Can a freezing order be used to assist a claim for payment?

The facts

A freezing order had been made against the defendants’ assets to a value of £1.75m.  This meant that they could not sell or dissipate those assets until the order was released.  In this case, the defendants were seeking to discharge the order. 

The real dispute related to work carried out by the claimant at the Berners Hotel in London.  Berners failed to pay interim applications and the claimant suspended work. 

An adjudication commenced, but Berners then delivered a cheque for £1.15m.  The cheque was dishonoured by the bank, as were the cheques in respect of applications 11 and 12.  The adjudicator ordered Berners to pay just over £1m, but Berners failed to pay. 

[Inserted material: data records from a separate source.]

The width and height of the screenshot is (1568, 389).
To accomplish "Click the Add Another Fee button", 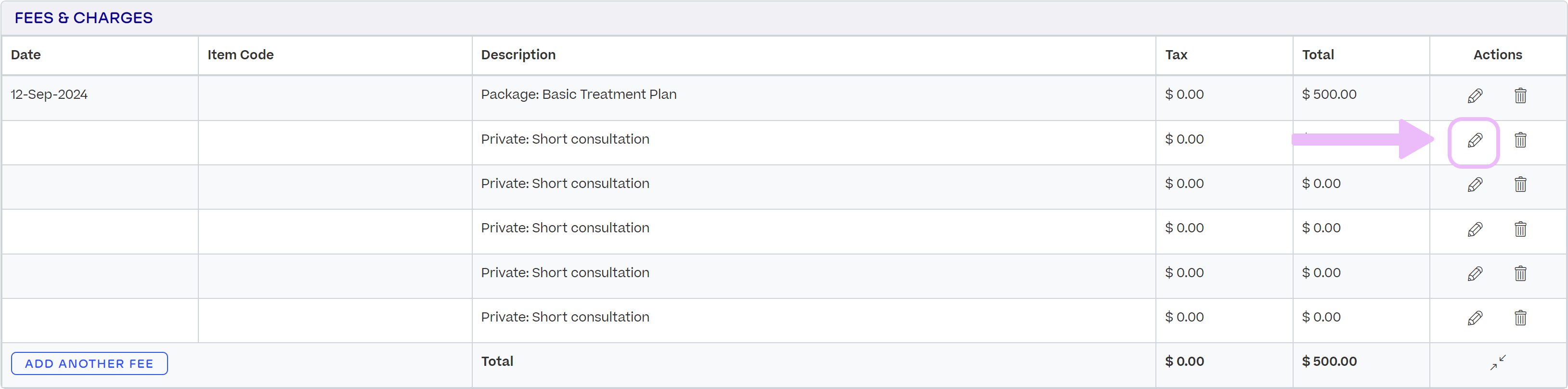I will point(90,363).
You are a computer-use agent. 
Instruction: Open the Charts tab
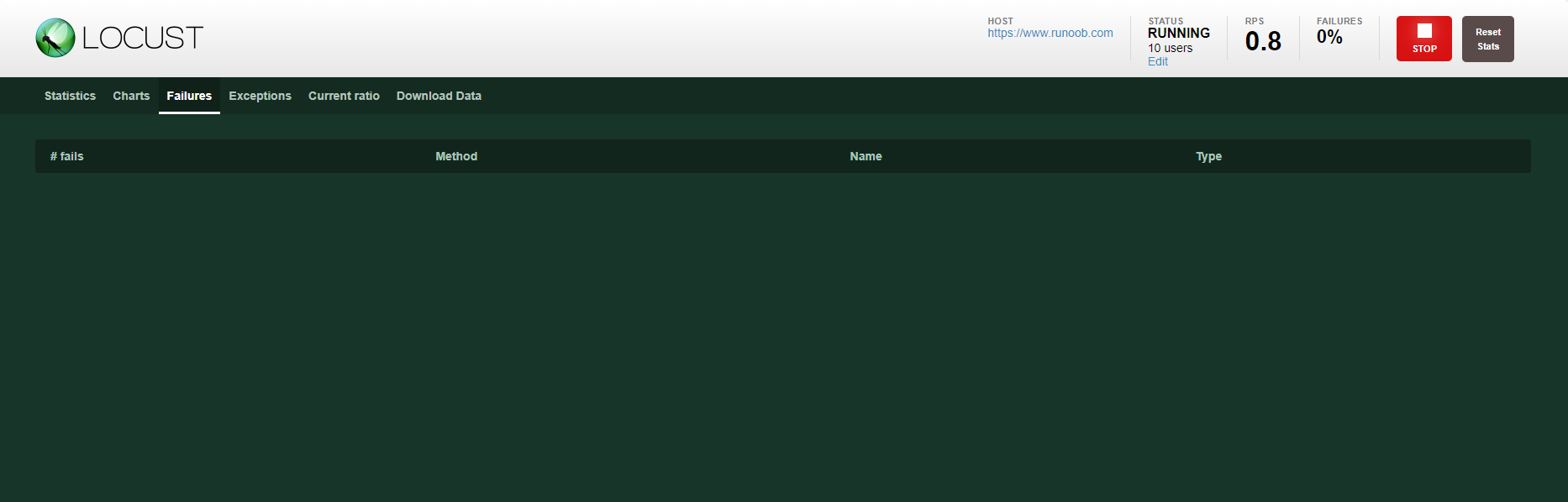pyautogui.click(x=131, y=96)
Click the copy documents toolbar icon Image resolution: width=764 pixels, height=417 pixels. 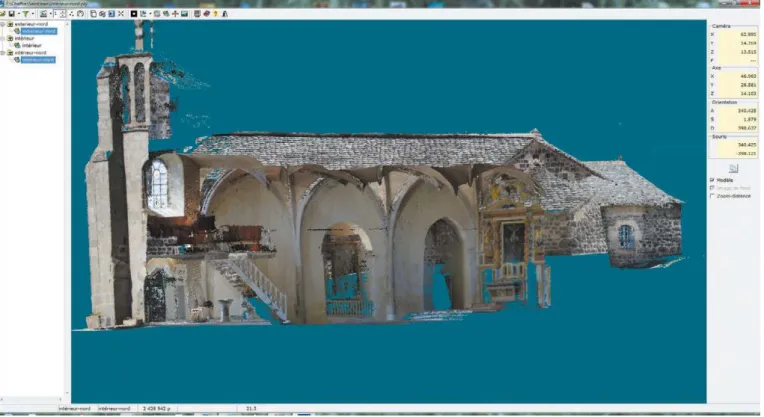coord(93,14)
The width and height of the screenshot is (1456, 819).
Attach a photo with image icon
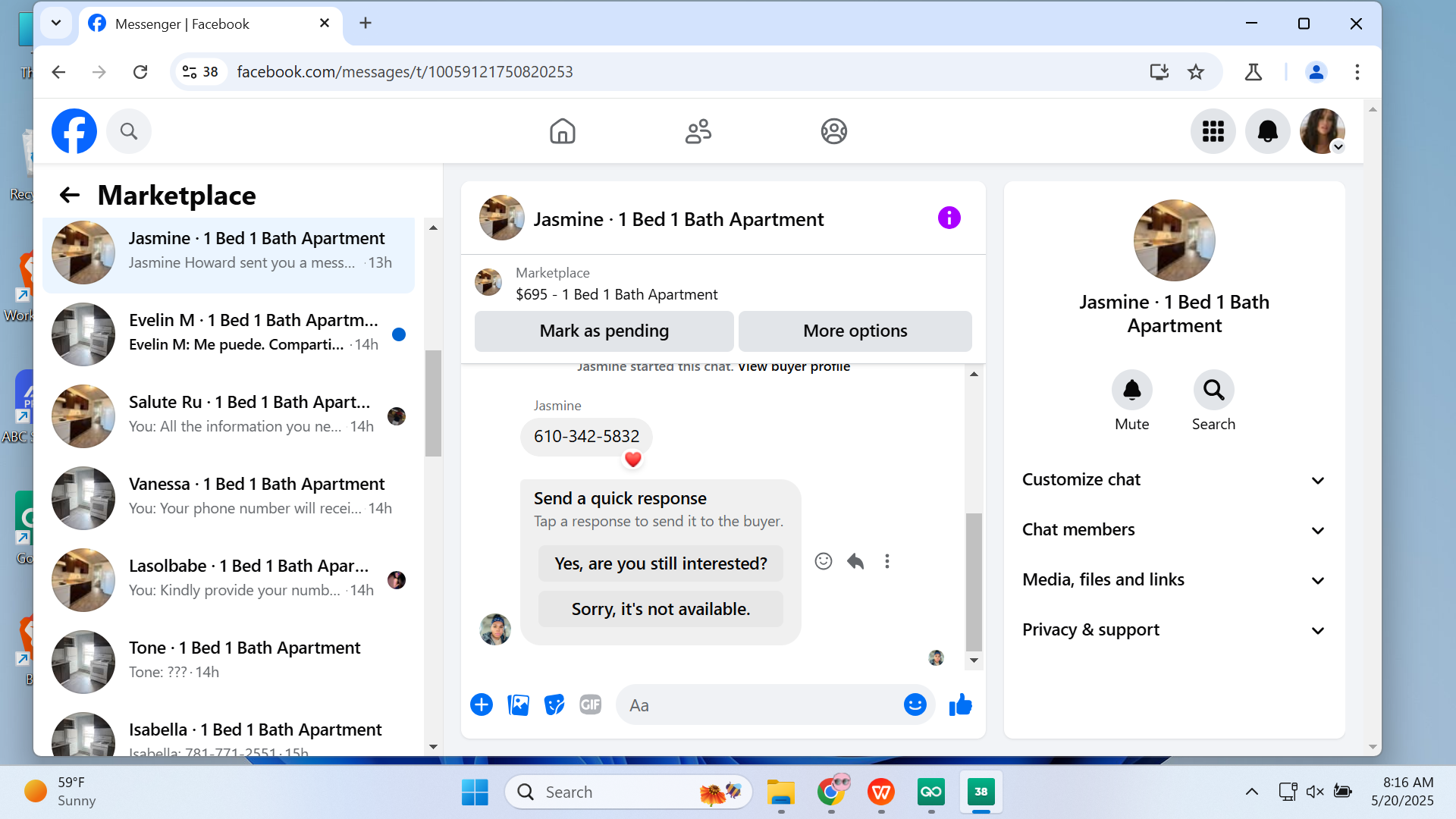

Court proceedings were issued and judgment entered against Berners.  Winding up proceedings against the company commenced, resulting in a settlement agreement to make payment in three instalments.  The first was made but the second and third were not.  Discussions continued between the parties in respect of payment, and the claimant protected its position by obtaining a freezing order in respect of property owned by the defendants. 


The issues

Should the Judge discharge the order or was there “a good and arguable case for a risk of dissipation” of the assets such that the freezing order should remain?

In addition, an interesting question also arose in respect of the label “without prejudice”.  This label had been used by the defendants in their final discussions about non-payment.  The claimant maintained that the label was irrelevant and that the judge should consider those exchanges between the parties.  The defendant’s position was that a without prejudice label was covering negotiations between the parties and therefore it was inappropriate for the judge to consider those exchanges. 

The Decision

Mr Justice Coulson noted that all of the emails between the parties were labelled “without prejudice”.  In his view, those labels were in this particular case meaningless because the exchanges did not relate to negotiations.  Negotiations take place when there is something to bargain over.  In this case, the defendant was simply not paying amounts that were agreed and were overdue.  The claimant asked when the amount was to be paid and promises of payment were being made in response.  The “without prejudice” label quite clearly did not attach to that type of communication.  The Judge therefore took into account those communications and could see that the defendant’s repeated promises of payment were not being honoured.

As a result, the defendant fell foul of all of the guidelines relating to freezing orders.  Accordingly, the freezing order was to remain in place.   


There are two interesting aspects about this case.  First, a reminder that the “without prejudice” label is only to be used where negotiations are really taking place.  A Judge would not normally take into account negotiations between parties, but in this instance, communications simply related to the timing of a payment.  The amount of the payment had already been clearly agreed.

Second, it reminds all of us that a classic failure to pay, such as a dishonoured cheque in respect of a favourable adjudicator’s decision, does not necessarily mean that money will immediately be paid.  Nonetheless, a freezing order can be used to stop an organisation dissipating assets, which may assist the claimant to obtain payment.